(INFORMATION PROVIDED)

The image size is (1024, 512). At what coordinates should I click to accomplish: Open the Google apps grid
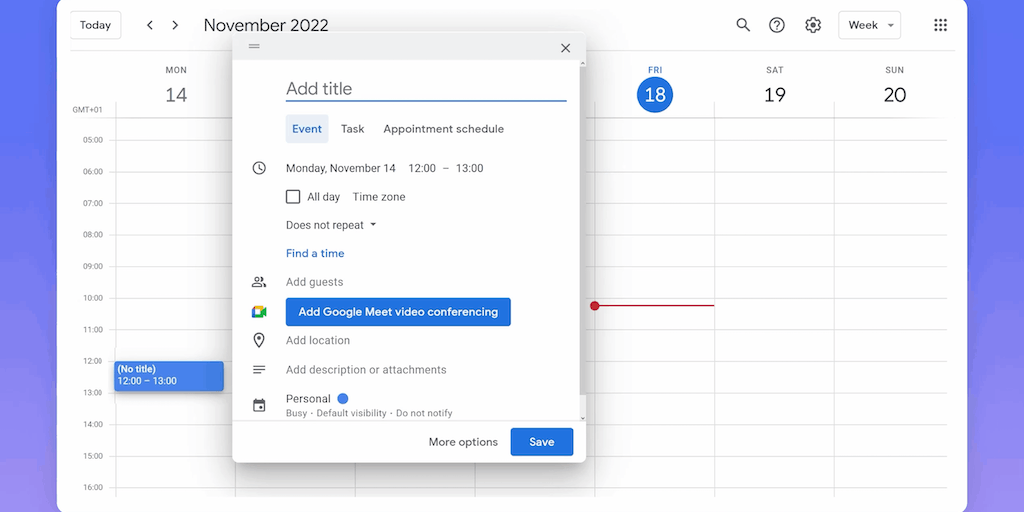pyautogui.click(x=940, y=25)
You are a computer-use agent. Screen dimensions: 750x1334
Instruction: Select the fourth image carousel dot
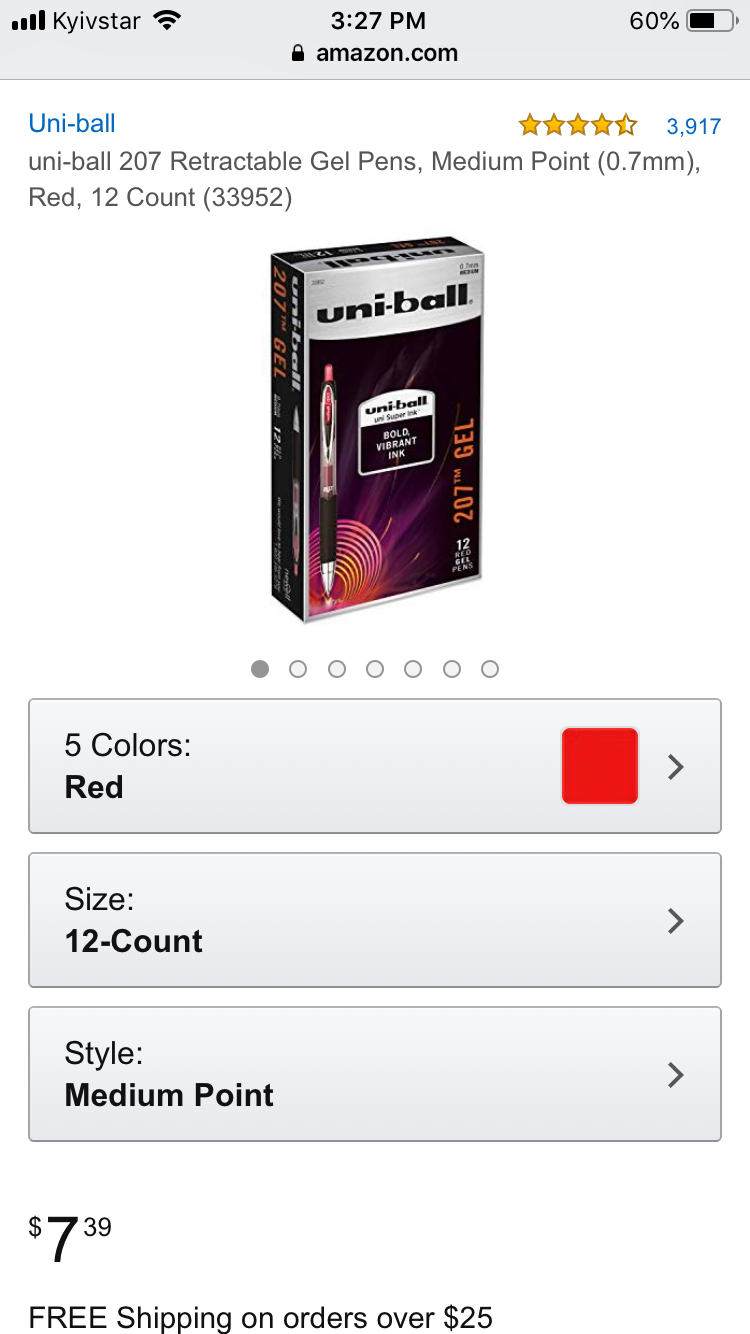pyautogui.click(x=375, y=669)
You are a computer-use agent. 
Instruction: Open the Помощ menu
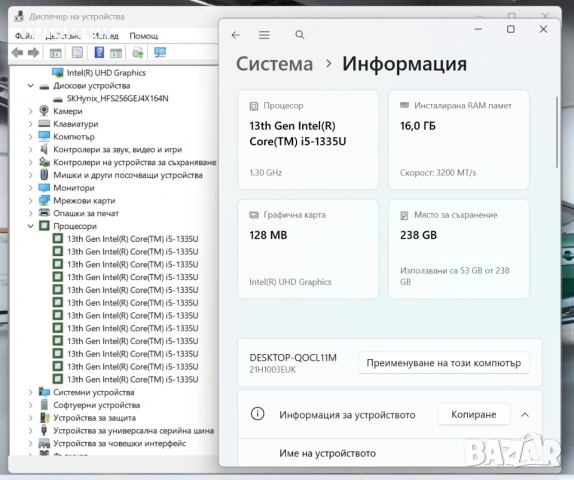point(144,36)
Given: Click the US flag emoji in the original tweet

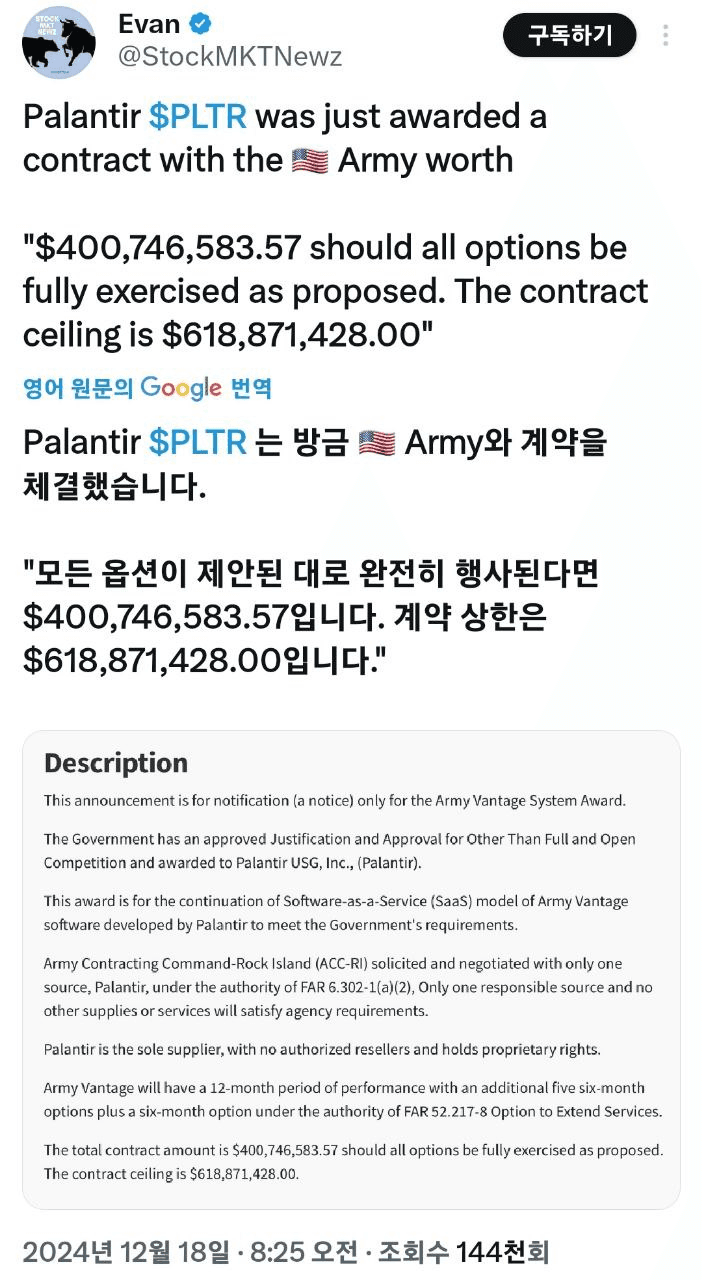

(End INFORMATION PROVIDED)

INSTRUCTIONS FOR THE TASK: Leave out the pictures, then copy all the remaining text in the records exactly.

EXERCISE ANSWER:
The image size is (1024, 512). At what coordinates should I click to accomplish: Open the Google apps grid
pyautogui.click(x=940, y=25)
You are a computer-use agent. Screen dimensions: 750x1334
Instruction: Select the fourth image carousel dot
pyautogui.click(x=375, y=669)
You are a computer-use agent. 
Instruction: Open the Помощ menu
point(144,36)
Given: Click the US flag emoji in the original tweet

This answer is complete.